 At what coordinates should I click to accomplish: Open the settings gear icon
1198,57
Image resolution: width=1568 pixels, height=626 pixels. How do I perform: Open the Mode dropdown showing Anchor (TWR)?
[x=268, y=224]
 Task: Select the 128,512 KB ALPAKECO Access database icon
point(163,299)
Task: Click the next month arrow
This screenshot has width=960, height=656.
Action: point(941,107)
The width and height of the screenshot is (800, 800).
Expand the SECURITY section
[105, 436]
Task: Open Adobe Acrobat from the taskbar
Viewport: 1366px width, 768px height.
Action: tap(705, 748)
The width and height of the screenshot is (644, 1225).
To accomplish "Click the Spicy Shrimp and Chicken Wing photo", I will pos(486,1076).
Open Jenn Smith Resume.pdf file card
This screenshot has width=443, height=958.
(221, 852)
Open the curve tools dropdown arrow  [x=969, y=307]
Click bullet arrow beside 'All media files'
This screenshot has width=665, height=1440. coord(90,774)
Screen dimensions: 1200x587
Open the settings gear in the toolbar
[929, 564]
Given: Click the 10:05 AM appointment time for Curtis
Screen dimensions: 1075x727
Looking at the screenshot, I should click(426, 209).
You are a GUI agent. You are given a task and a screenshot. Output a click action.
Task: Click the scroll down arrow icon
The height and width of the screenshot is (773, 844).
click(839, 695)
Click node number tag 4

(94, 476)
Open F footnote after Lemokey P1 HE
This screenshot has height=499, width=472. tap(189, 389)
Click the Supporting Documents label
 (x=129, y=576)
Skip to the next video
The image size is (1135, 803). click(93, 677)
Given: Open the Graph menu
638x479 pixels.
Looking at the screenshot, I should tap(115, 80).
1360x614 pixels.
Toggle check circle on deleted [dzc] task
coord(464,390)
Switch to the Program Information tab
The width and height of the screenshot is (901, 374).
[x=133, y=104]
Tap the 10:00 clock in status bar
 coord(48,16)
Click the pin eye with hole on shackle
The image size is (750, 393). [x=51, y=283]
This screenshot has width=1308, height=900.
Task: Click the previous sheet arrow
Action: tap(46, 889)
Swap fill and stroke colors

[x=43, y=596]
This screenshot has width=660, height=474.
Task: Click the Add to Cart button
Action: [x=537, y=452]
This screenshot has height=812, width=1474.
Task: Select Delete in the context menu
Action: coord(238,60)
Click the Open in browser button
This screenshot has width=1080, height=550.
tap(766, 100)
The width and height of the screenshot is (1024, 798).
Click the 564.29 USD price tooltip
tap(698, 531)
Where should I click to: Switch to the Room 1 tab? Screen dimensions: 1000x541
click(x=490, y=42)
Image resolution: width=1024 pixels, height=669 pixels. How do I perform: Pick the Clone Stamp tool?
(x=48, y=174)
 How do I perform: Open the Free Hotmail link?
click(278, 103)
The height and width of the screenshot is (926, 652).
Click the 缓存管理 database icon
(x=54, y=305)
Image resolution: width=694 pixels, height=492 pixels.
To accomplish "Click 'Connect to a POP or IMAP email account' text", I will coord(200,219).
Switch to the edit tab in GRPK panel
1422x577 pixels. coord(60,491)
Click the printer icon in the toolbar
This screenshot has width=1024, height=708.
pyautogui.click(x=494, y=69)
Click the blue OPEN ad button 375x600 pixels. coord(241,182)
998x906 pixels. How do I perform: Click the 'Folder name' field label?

======

— Your task —
Reproduce, please, the lines of the material from its first line down to the line containing "Open Jenn Smith Resume.pdf file card", keeping both ends and nothing beyond them.

— Answer to this exercise —
 At what coordinates should I click to accomplish: Open the settings gear icon
1198,57
Image resolution: width=1568 pixels, height=626 pixels. How do I perform: Open the Mode dropdown showing Anchor (TWR)?
[x=268, y=224]
 Task: Select the 128,512 KB ALPAKECO Access database icon
point(163,299)
Task: Click the next month arrow
This screenshot has width=960, height=656.
Action: point(941,107)
The width and height of the screenshot is (800, 800).
Expand the SECURITY section
[105, 436]
Task: Open Adobe Acrobat from the taskbar
Viewport: 1366px width, 768px height.
Action: tap(705, 748)
The width and height of the screenshot is (644, 1225).
To accomplish "Click the Spicy Shrimp and Chicken Wing photo", I will pos(486,1076).
Open Jenn Smith Resume.pdf file card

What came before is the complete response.